Desvestida, con las trenzas amputadas,
y en la espalda un cartelón colgaba su sentencia de muerte, recorrió
las calles del Alto Perú montada en un asno, y por cada esquina de
la plaza 50 látigos por atreverse; “después de todo lo cual, fue
baleada, por la espalda”.
Simona Josefa quiso tanto la libertad
como Simón José.
Pero nadie les dijo que la libertad es
tan flaca y encorvada como el palo de la muerte.
Sembraron maíz, pero no lo cosecharon.
Ella cosía jubones por la mañana y
destejía a los colonos por la tarde. Se guardaba en sus polleras
recados para los patriotas y atravesaba muros y prejuicios por su
condición de mujer, indígena más que mestiza. Ser una cholita le
sirvió de máscara mientras enjuagaba la chicha con la pólvora.
La patria de Simona era la rabia.
Hubiera servido aquí y allá si la bandera fuese un grito, si el
himno los harapos de los desposeídos.
Fue hija natural y la historia personal
estuvo zurcida a medias. No conoció padre, y el de su hijo José
María partió pronto, dejándola viuda.
Simona Manzaneda nació en la aldea de
Mecapaca en 1770, a treinta y cinco kilómetros de La Paz. Fue hija
de una chola, que se dedicaba a cultivar y vender legumbres,
hortalizas y a la producción de frutas, duraznos, peras, manzanas,
ciruelas y choclos en un puesto del mercado de La Recova, en el
barrio de Santa Bárbara. Con recursos suficientes pudo hacer
estudiar a Simona. La madre fue llamada la recovera y Simona, la
jubonera de Mecapaca.
En el dobladillo del faldón escondía
mapas y letras que dibujaban la revolución paceña. Instruida en el
arte del secreto, susurró estrategias al mismo tiempo que presentaba
sus pespuntes finales.
Su voz, como el atardecer en el
altiplano, era la neblina que abrigaba el cielo violeta. Y caminó
mientras nacía uno por uno los mil ochocientos.

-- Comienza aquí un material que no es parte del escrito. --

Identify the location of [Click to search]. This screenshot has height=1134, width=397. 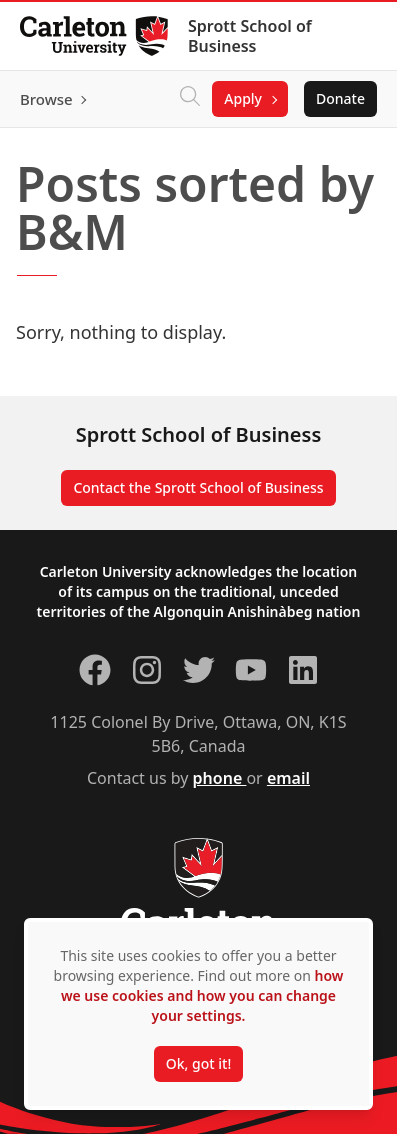
(190, 99).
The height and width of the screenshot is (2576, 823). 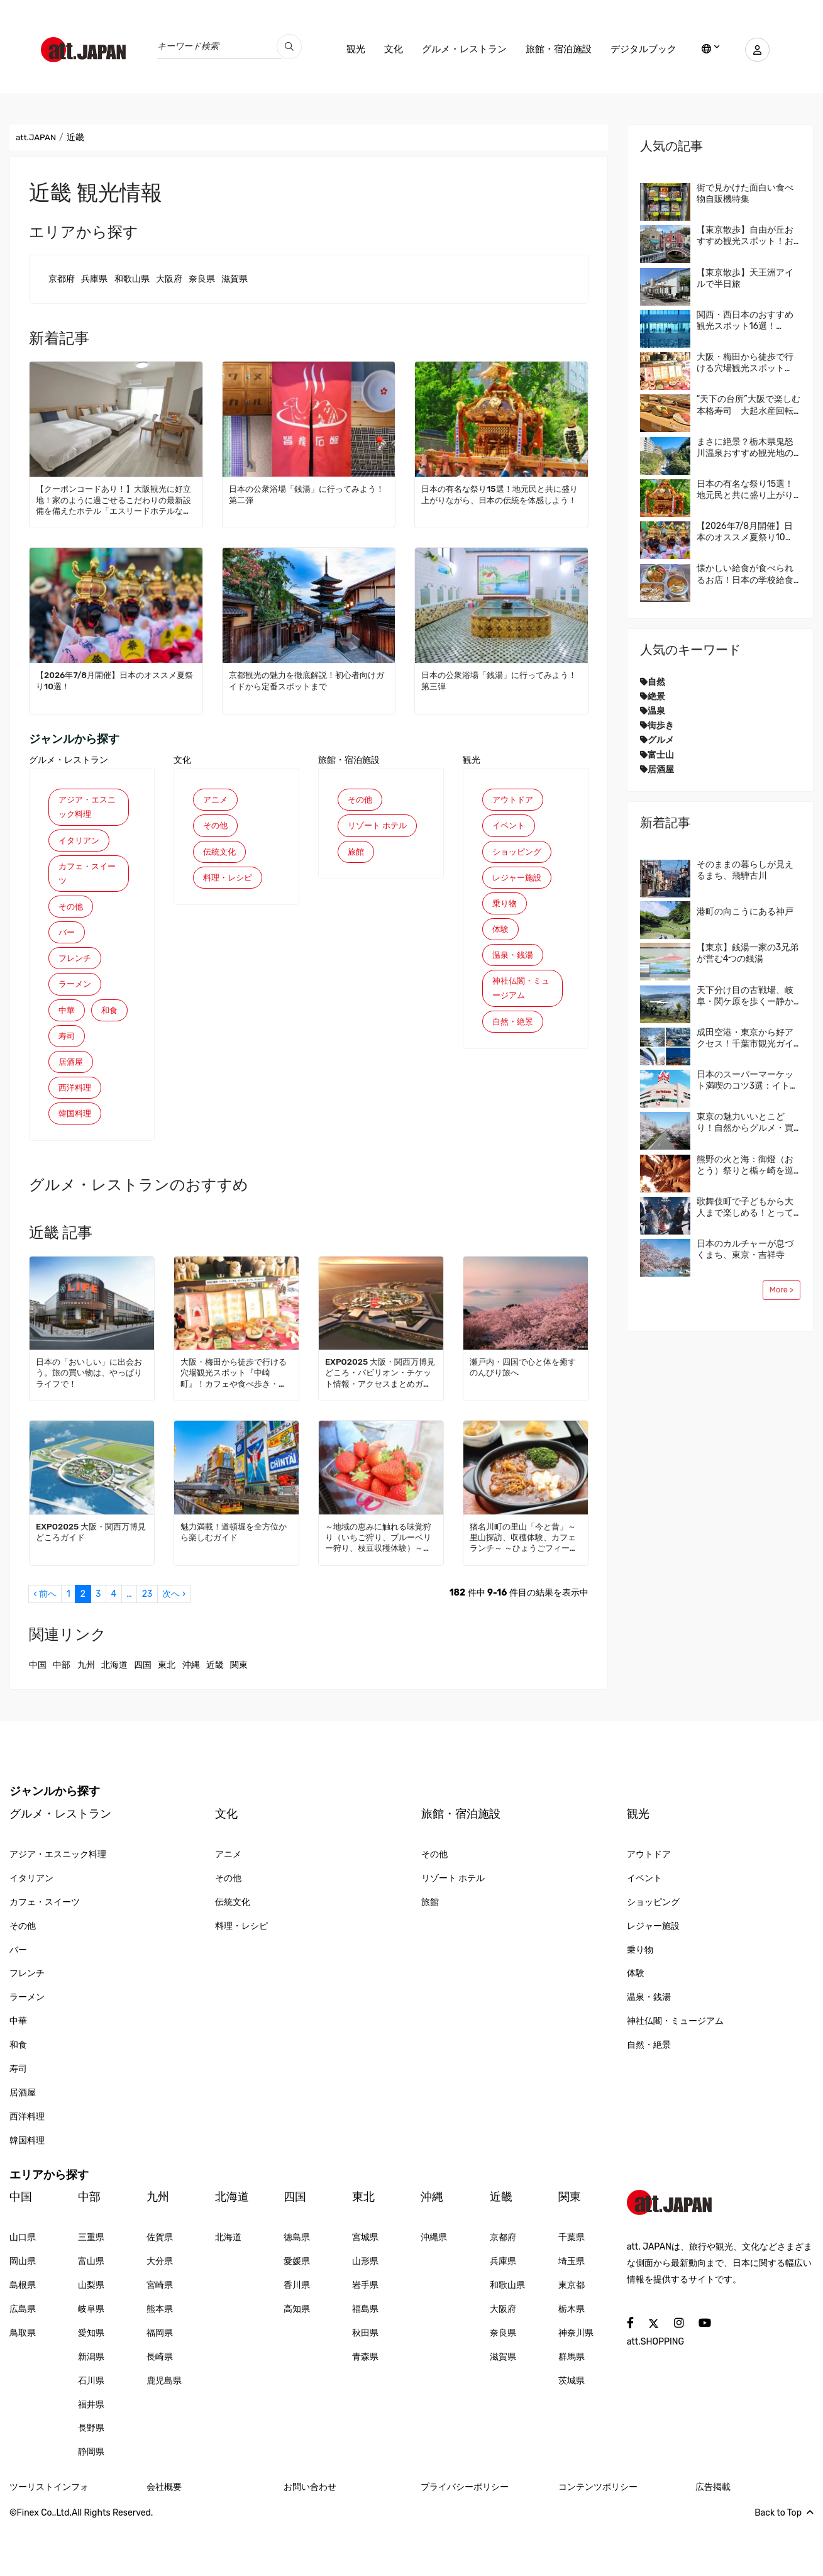 What do you see at coordinates (67, 1026) in the screenshot?
I see `中華` at bounding box center [67, 1026].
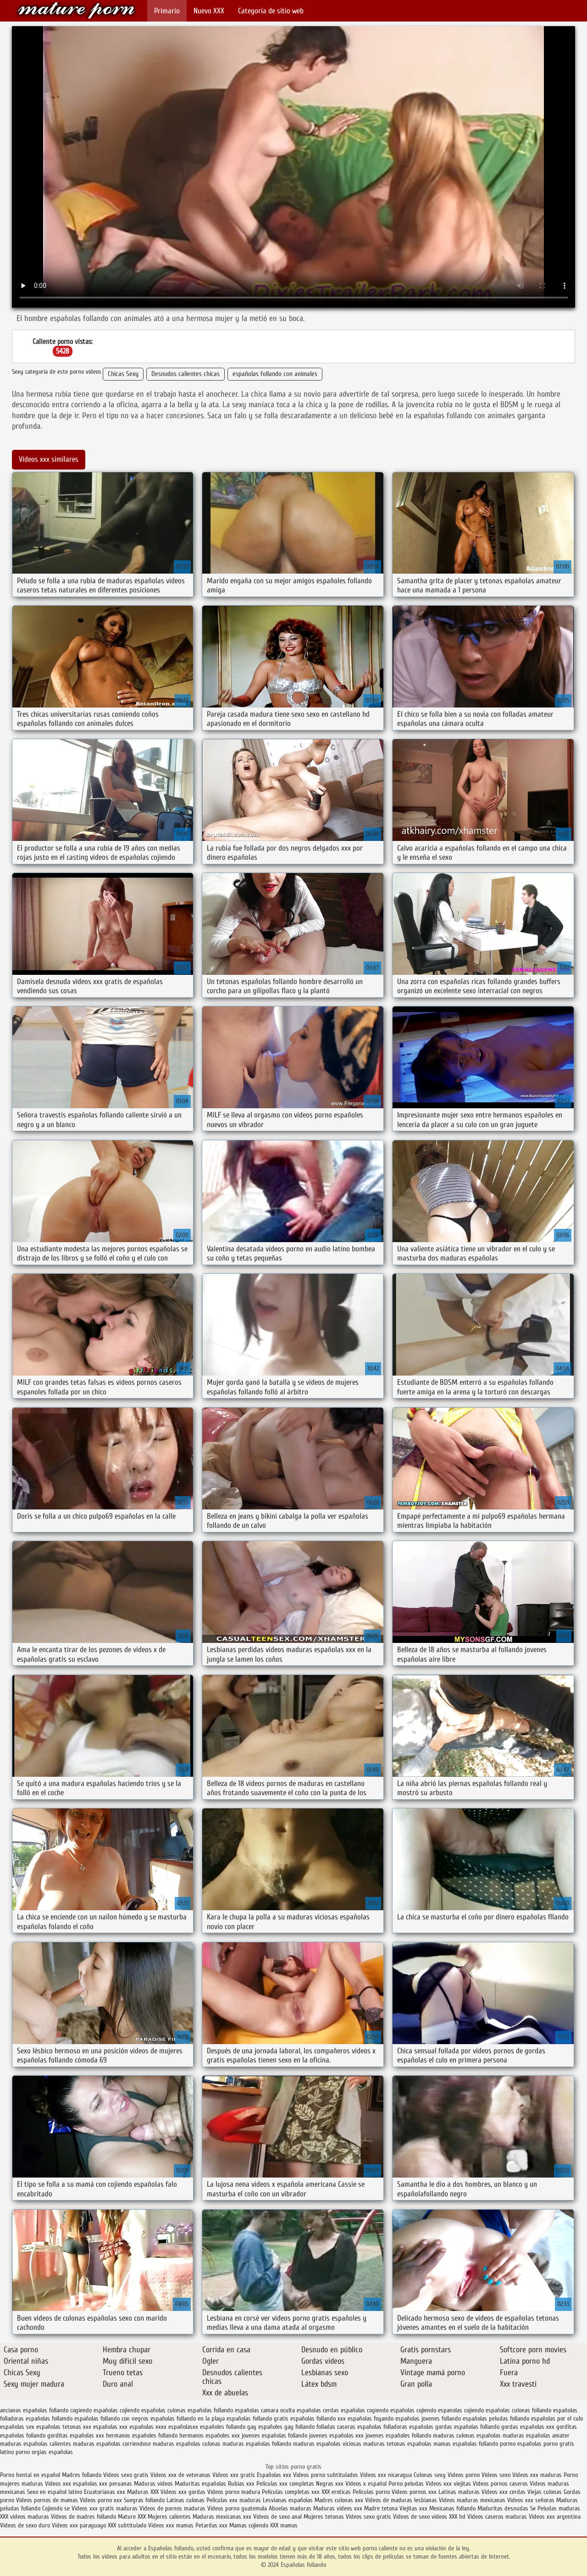  I want to click on Videos xxx gordas, so click(184, 2492).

Negociaba armas y perdigones y daba de
comer peras verdes al enemigo, con la esperanza de ganar la
independencia en una diarrea, o al menos un día en la batalla.

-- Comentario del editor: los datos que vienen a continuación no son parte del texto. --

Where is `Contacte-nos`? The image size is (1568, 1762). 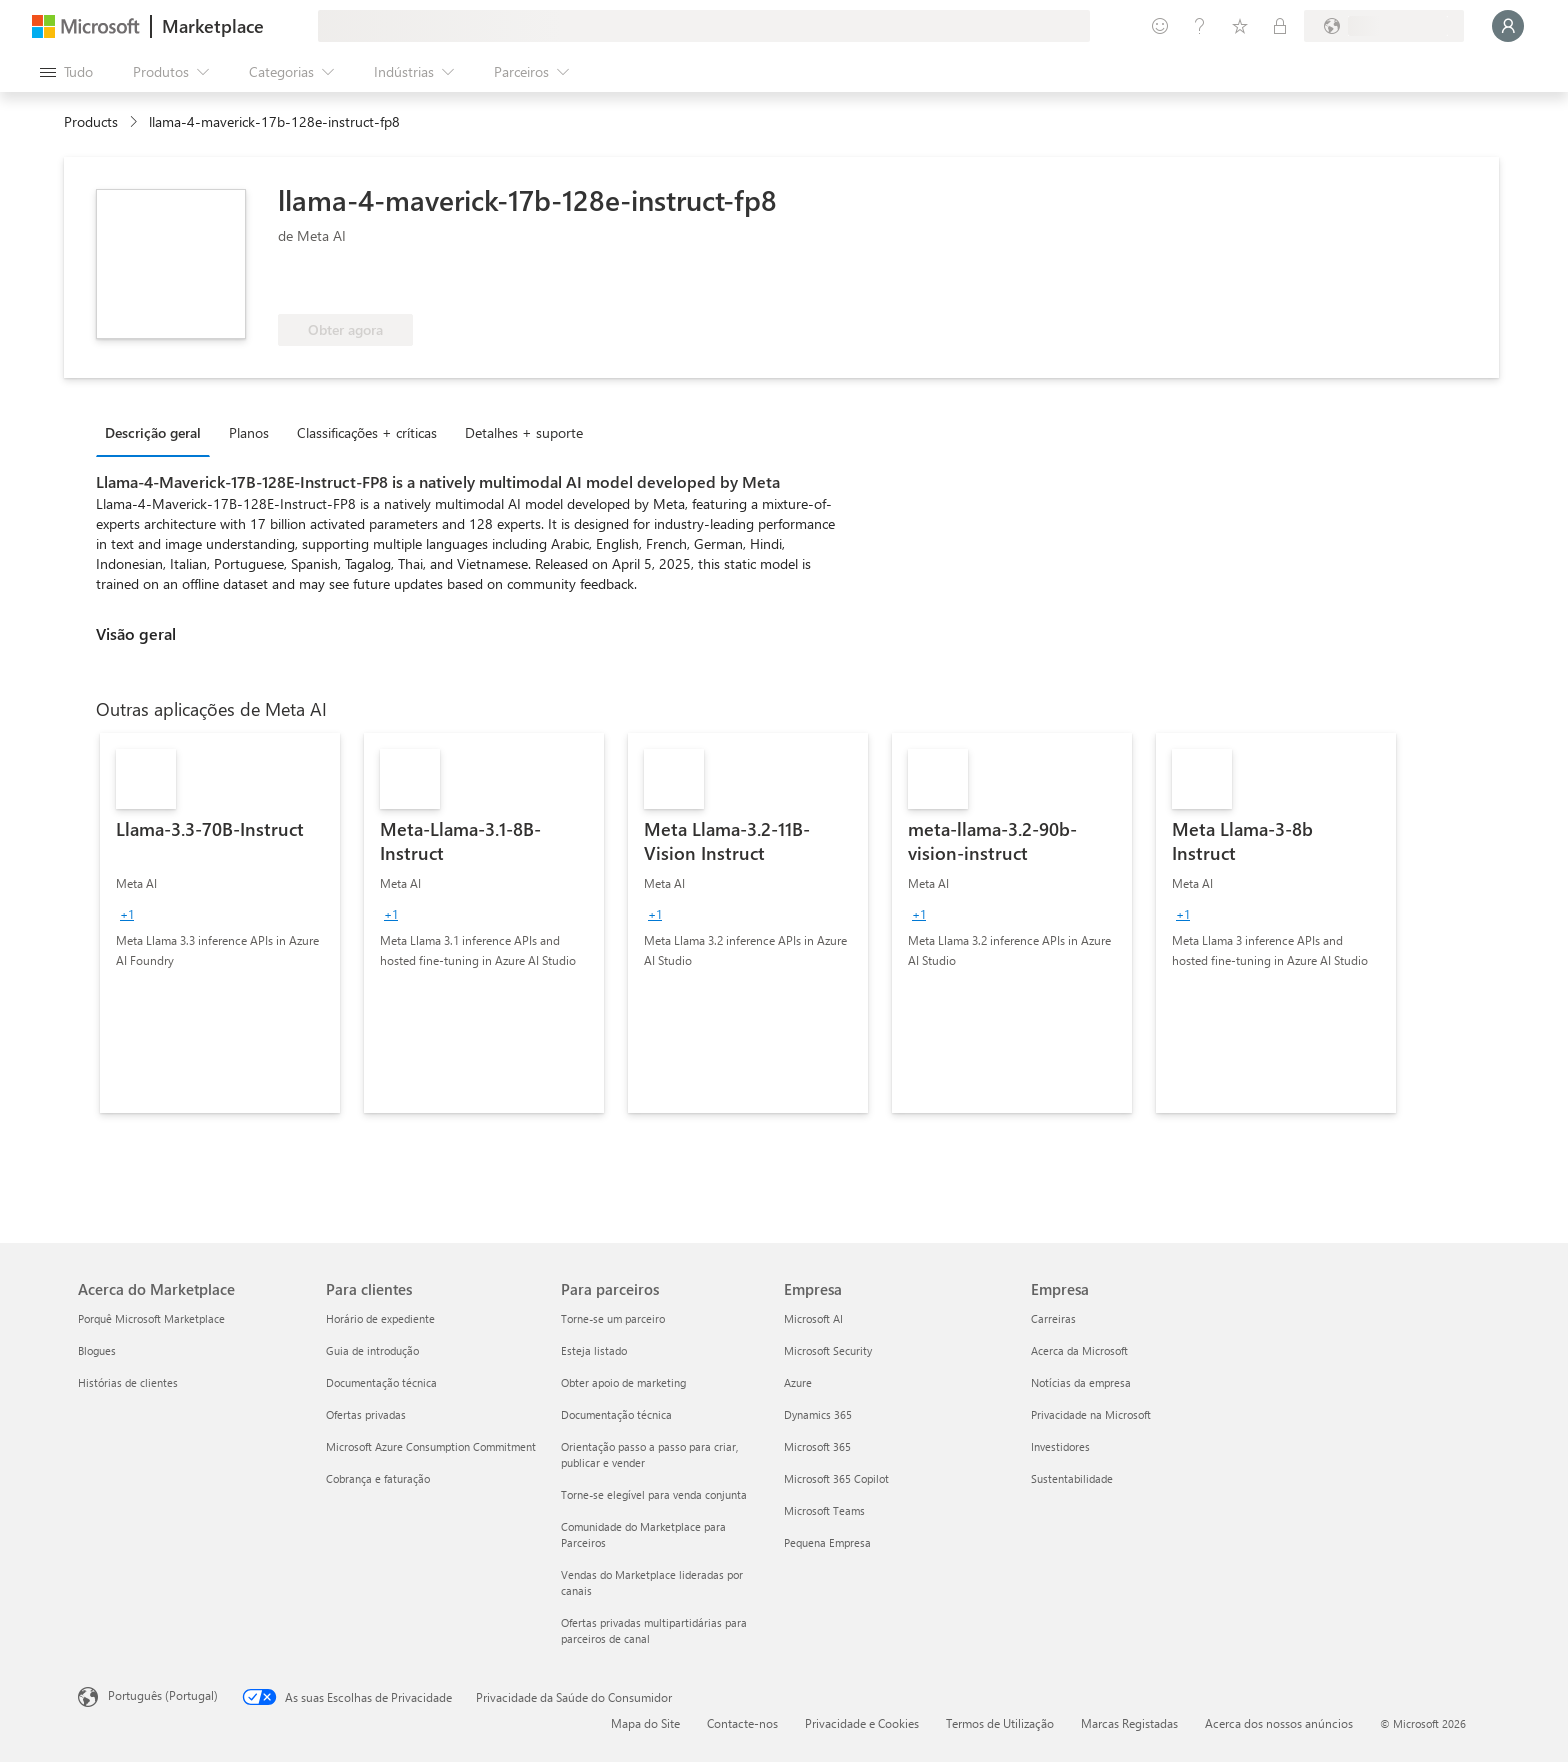 Contacte-nos is located at coordinates (742, 1723).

La mujer que nacía para dar vida,
estaba ansiosa por dar muerte.
Mil ochocientos nueve la recibiría
como a otras... “rasgando sus vestidos”, en el Cabildo, “los
daban para que sirvieran de taco a los improvisados proyectiles”.
Pero también los rellenaron de
plomo... “entre tanto los americanos advierten serles
insignificantes al armamento sin municiones necesarias... cincuenta
mil cartuchos y doscientos tiros de cañón se los deben (a las
mujeres)... las primeras balas despedidas a favor de la
independencia, fueron fabricadas por vuestras delicadas manos. Sois
autores principales de la independencia”.
En setiembre de 1814 estalló un
movimiento revolucionario en La Paz. Entonces Simona junto a otras
mujeres se vistieron de indias, y llevaron mensajes a los jefes
patriotas. Ella había formado filas con Vicenta Eguino, quien
escondía en su casa a los hombres, criados y sirvientes que
participaron de la revuelta, y tras una maniobra hizo embriagar a los
realistas, se puso al mando de la tropa y tomó la
Plaza, sin resistencias.
“En la mañana, una explosión arrasó
el cuartel y la multitud salió enfurecida:
y las mujeres armadas de puñales y
cuchillos perseguían a cuanto español encontraban en las calles
y le daban muerte. El cadáver del
gobernador fue el primero en colgarse en la plaza y arrastrado
hasta el cementerio”.
En vida ella vestía, y para su muerte
la desvistieron.
Era una mañana de 1816. Le colgaron un
jubón, una coraza, que la devolvía al dolor originario, ése de
reventar una costilla.
Degollaron su melena, como a las putas.
Más adelante, Vicenta diría por
todas:
“... di a los que te han mandado, que
cada pelo serviría para colgar a un tirano”.